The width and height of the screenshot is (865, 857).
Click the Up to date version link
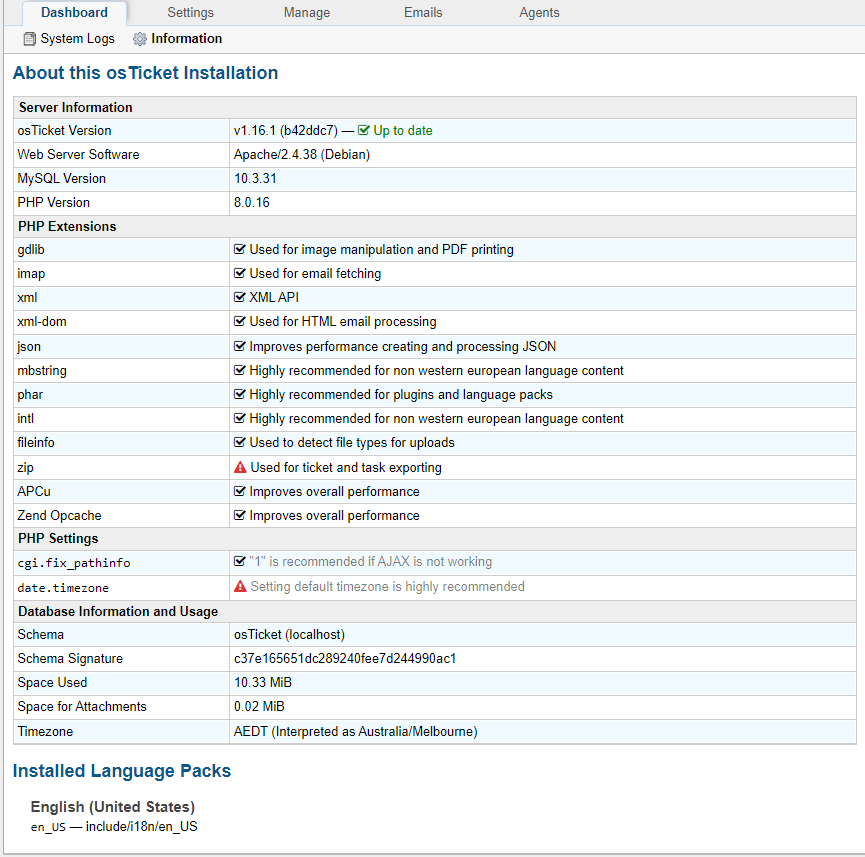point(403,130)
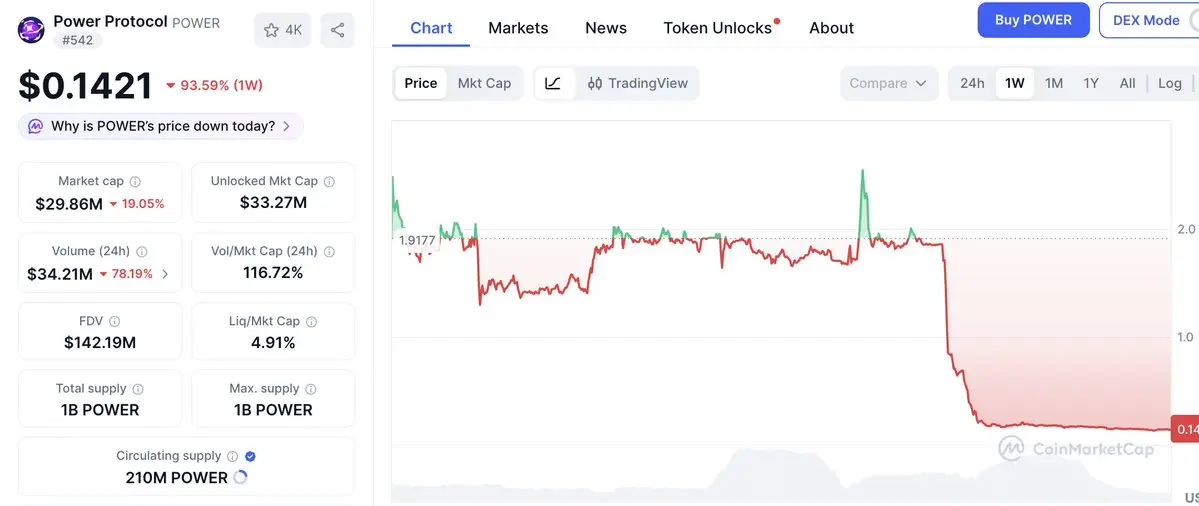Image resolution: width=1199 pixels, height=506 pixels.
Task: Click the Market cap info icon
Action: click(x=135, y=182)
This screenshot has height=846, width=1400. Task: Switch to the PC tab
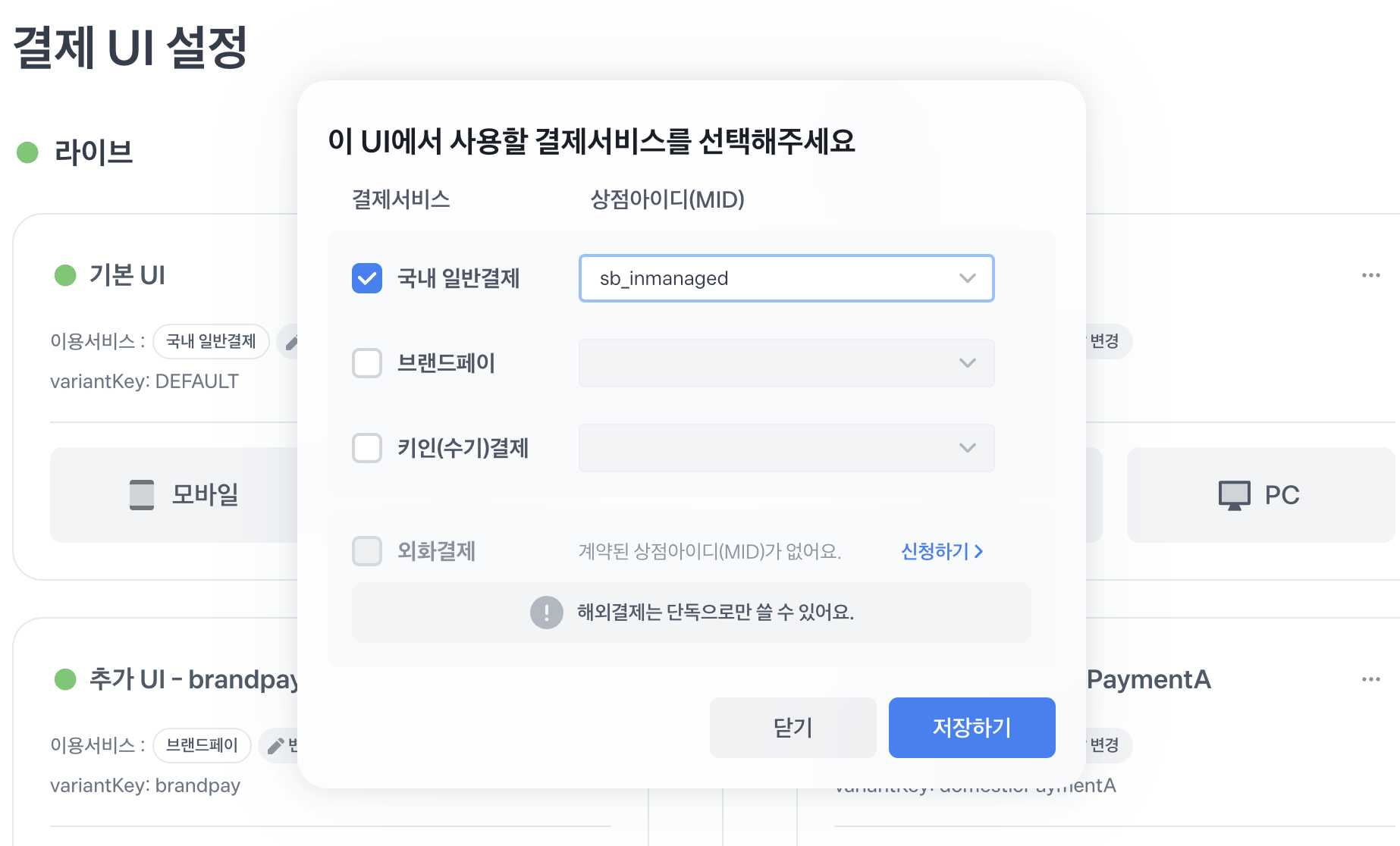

-------

What the task asks:
Note every line of the records that holds the word "screenshot", and copy it.

Task solution:
The width and height of the screenshot is (865, 857).
This screenshot has height=846, width=1400. Task: Switch to the PC tab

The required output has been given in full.